Some simply refused to take part.

"We aren't going to vote," said Maria del Carmen, a 24-year-old student marching down Mexico City's Reforma Avenue with Zapatista rebel leader Subcomandante Marcos and hundreds of supporters. "We don't believe in the system and we are going to show our strength."

Early riser Lopez Obrador, dressed in a brown leather jacket, was the first candidate to cast his ballot, and had to wait nearly an hour before volunteers were ready.

"We did our part," he said.

During his campaign, he accused Calderon of catering to the rich and promised he would govern for Mexico's 50 million poor. Many followed his message like a religion, crowning him with flowers at rallies and plastering their cars with his optimistic slogan: "Smile. We are going to win."

Calderon has warned that Lopez Obrador's proposals, including government handouts for the elderly and poor, will bankrupt the nation.
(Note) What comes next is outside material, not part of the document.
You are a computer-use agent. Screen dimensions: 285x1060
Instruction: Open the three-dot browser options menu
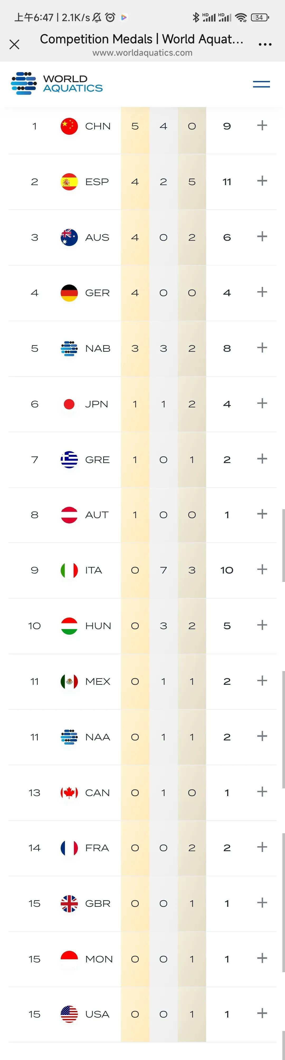tap(265, 44)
Wearing a suit and tie, he showed his right palm before voting in Mexico City, a reference to his "clean hands" campaign slogan.

"It has been a tense, competitive campaign," he said, adding: "Tomorrow, we have to start a new era of reconciliation."

Mexican law limits presidents to one term, and provides for an unusually long handover of power. Fox will remain in office until December, then retire to his ranch.

On Sunday, which happened to be his 64th birthday, Fox gave an ink-stained thumbs-up to prove he voted and said: "I know that there are no Mexicans who want to go against democracy."

About 71 million of Mexico's 103 million people were eligible to vote.

The estimated 11 million Mexicans living in the United States were allowed to vote from abroad for the first time, but the 32,632 ballots they cast weren't likely to make much of a difference.

Thousands who missed out on the new mail-in vote -- including farm workers and construction laborers living in California -- traveled to Mexican border cities on Sunday to cast their ballots at polling stations.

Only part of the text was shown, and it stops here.